Le jour où Vincent Dunn a gagné son contrat

Dunn_VincentPATRICK WOODBURY, LeDroit

Je ne crois pas vous avoir déjà raconté cette histoire.

C’est l’histoire du jour où Vincent Dunn a mérité son contrat de recrue dans l’organisation des Sénateurs.

Ça s’est passé le printemps dernier, au moment où Dunn complétait sa saison avec les Olympiques de Gatineau. Une saison assez houleuse, durant laquelle il avait été convoqué dans le bureau du préfet de discipline de la LHJMQ plus souvent qu’à son tour. Une saison durant laquelle il avait donné beaucoup de maux de tête à ses entraîneurs.

Une saison durant laquelle il avait piqué la curiosité des dirigeants des Sénateurs. Pour écoper d’un aussi grand nombre de suspensions, pour être puni aussi souvent, il faut d’abord jouer sans peur. Et les hockeyeurs qui n’ont peur de rien, c’est rare.

La direction de l’équipe a donc décidé de lui offrir un cadeau. Ils lui ont offert la possibilité d’effectuer un «stage d’observation» de quelques jours à Binghamton.

Dunn a sauté sur la proposition. Il a fait ses valises pour Binghamton. Là-bas, il s’est donné le mandat de travailler le plus fort possible à l’entraînement. Impressionné par ses efforts, Luke Richardson lui a donné la chance d’enfiler le maillot dans un match à la toute fin de la saison régulière.

Il n’était cependant pas assez mûr pour faire partie de la formation débutante des Senators dans leur série contre les Penguins de Scranton/Wilkes-Barre. Et ça, il le comprenait parfaitement.
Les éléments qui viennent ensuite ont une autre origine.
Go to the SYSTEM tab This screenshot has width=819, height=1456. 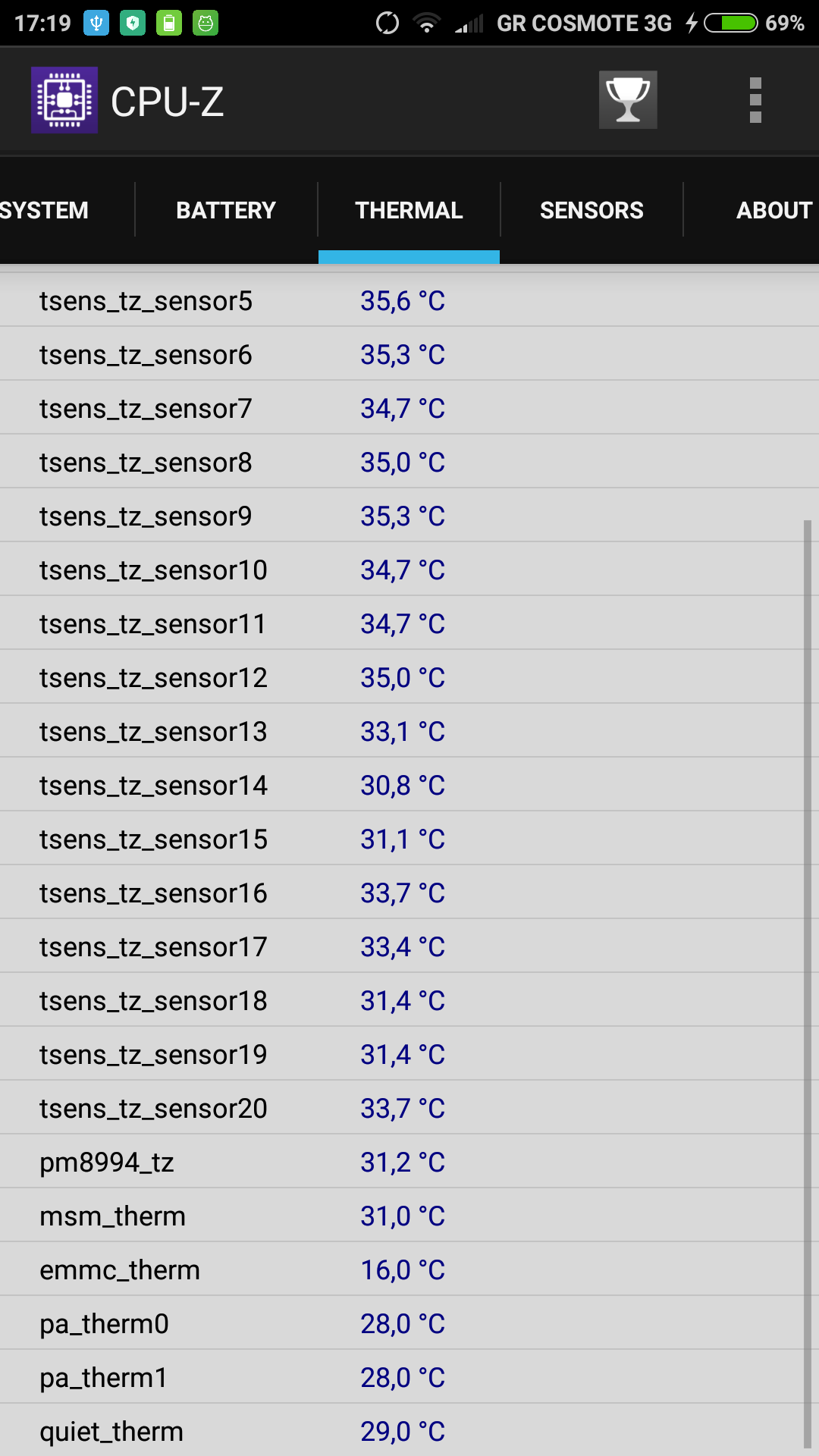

Le matin du premier match, Dunn faisait partie d’une demie douzaine de réservistes qui patinaient à l’écart. Vers la fin de leur séance d’entraînement, au Broome County Coliseum de Binghamton, le directeur général associé des Sénateurs, Randy Lee, avait une proposition pour tous ces «black aces». Ils pouvaient, s’ils le désiraient, se rendre à Wilkes-Barre en fin de journée pour assister à la partie depuis les gradins.

Environ 150 kilomètres séparent Binghamton et Wilkes-Barre.

Le soir venu, un seul joueur s’est présenté au point de rencontre. C’était Dunn. Il avait enfilé un complet. Pour lui, c’était une soirée de travail. Dans les gradins, il a passé la soirée à parler. À faire des observations sur le jeu. Sur les joueurs. Des observations étonnantes, selon ce que m’a raconté Lee cet été.

Ce soir-là, Dunn a prouvé qu’il était capable de se montrer très sérieux.

Il ne s’est pas arrêté là. Cet été, il a multiplié les voyages à Kanata pour s’entraîner avec le préparateur physique des Sénateurs, Chris Schwarz. La porte du gym de Schwarz est ouverte à tous les membres de l’organisation, chaque jour de l’été. Au fil des ans, les espoirs qui sont originaires de la région n’ont pas tous eu la sagesse d’en profiter.

Dunn veut jouer dans la LNH. Il est encore loin de son but. Bien des choses pourraient le faire dérailler. Mais il a beaucoup de volonté. Impossible de le nier.